He’s the Marlins’ brightest beam of light (see: hope) in an otherwise dark start to a baseball season.
Jose Fernandez is making the move from Class A competition to the majors – beautifully, so far – after being dominant in Greensboro and Jupiter last season while going a combined 14-1 with a 1.75 ERA as batters hit .191 against him.
He’s 20 years old.
Was he ready for the bigs? That was the question at the end of spring training when injuries to two starters forced the promotion.
Fernandez has answered eloquently with two strong starts – a third comes Thursday night in Cincinnati – during which he has allowed one earned run on five hits in 11 innings while striking out 13 yet getting no decision. Opponents have hit .132 against him.
It’s as though he’s still with the Grasshoppers and Hammerheads, mowing down overmatched minor leaguers.
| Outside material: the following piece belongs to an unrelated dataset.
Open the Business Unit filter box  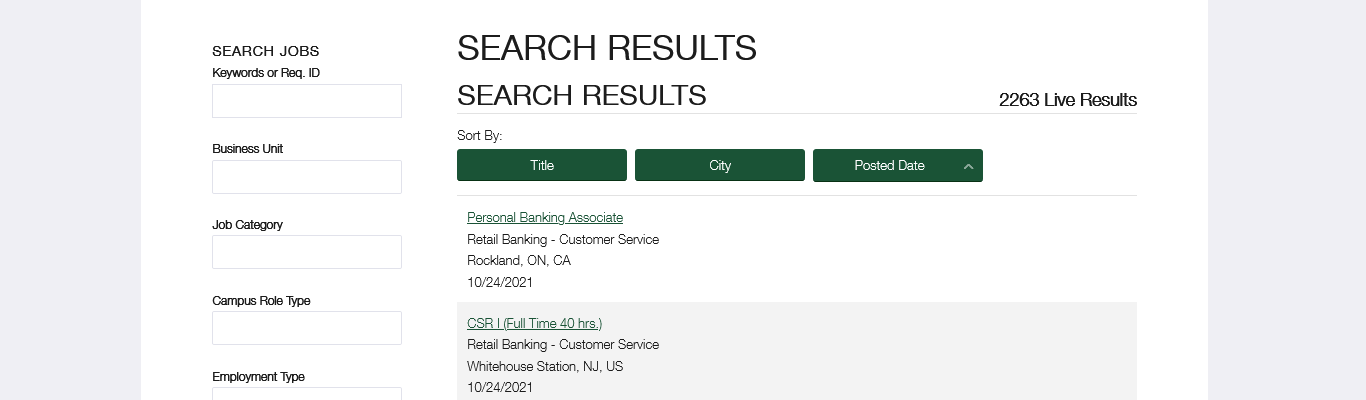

“It’s two starts,” Fernandez scoffed while seated at his cubicle in the Marlins clubhouse before Wednesday night’s game against Washington. “Anybody can have two good starts.”
And there it is.
There’s the maturity beyond his years that’s so obvious to anyone paying attention.
Perhaps it’s a characteristic forged by Fernandez’s well-documented defection from Cuba five years ago.
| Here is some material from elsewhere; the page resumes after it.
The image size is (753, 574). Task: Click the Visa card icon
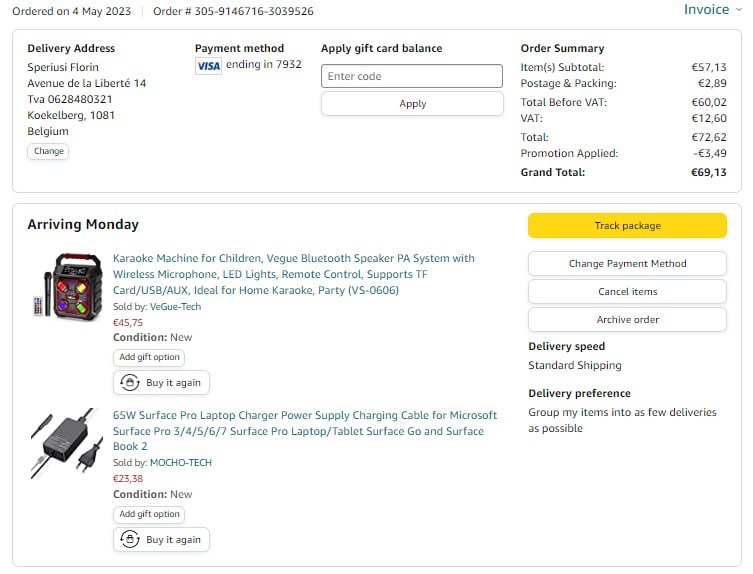click(x=208, y=66)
He escaped with his mother and sister on a fourth try – after having spent time in jail for the previous attempts – amidst a barrage of gunfire. They spent a day-and-a-half on the water in a speedboat, and later went from Mexico to Texas to Florida. Fernandez became a high school star in Tampa worthy enough for the Marlins to make him a first-round draft choice (14th overall) in 2011.
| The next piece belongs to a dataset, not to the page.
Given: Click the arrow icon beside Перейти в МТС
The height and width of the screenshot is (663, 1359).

Now, he has sped to the majors.
It already seems a comfortable fit.
“It’s just fun coming to the park every day knowing you’re going to face the best players in the world,” Fernandez said. “You learn about pitching. I’m glad to be in the dugout watching hitters — how they handle themselves and what they want to do.
“I’m really studying guys and seeing how they swing.”
There’s an unmistakable fearlessness and confidence about Fernandez, but it doesn’t translate to bravado.
“As long as a pitcher makes the pitches he has to make, there’s a high percentage of getting an out,” Fernandez reasoned in elementary baseball math. “But it’s not like high school where you can throw it 95 (mph) by most batters. If you throw it 95 in the wrong place up here, it’s going 408 feet. You gotta make less mistakes.”
Marlins catcher Rob Brantly has been impressed.
“He’s always had success, and believes he’ll keep having it,” Brantly said. “He has a great idea of what he wants to do on the mound. Not a good idea, a great idea.
“I couldn’t pick a best pitch. He has confidence in all of them, and really pounds the zone.”
Fernandez is thick and powerfully built through the calves and thighs, and comes packed in a 6-2, 242-pound frame. He looks like a bigger version of Tom Seaver, to use a reference from a different generation.
“The legs are important,” Fernandez said, “especially when I’m trying to keep the ball low.”
He’s looking forward to the Cincinnati assignment, and isn’t awed by his start or his surroundings.
“Not at all,” Fernandez said. “I’m not thinking about (Class) A to here. I’m just thinking about every game like it’s the World Series.”
Ah, the optimism of youth.
But how protective of Fernandez might the Marlins be this season? He pitched 134 innings last year (recording 158 strikeouts), so even an increase of 20 percent in terms of workload would limit him to approximately 160 innings this season.
That sounds about right.
That’s as it should be with the Marlins having reconfigured themselves yet again with little chance for success anytime soon.
The need to be conservative with Fernandez should trump anything else. It would be a shame to use up too much of such a bright beam of light too soon.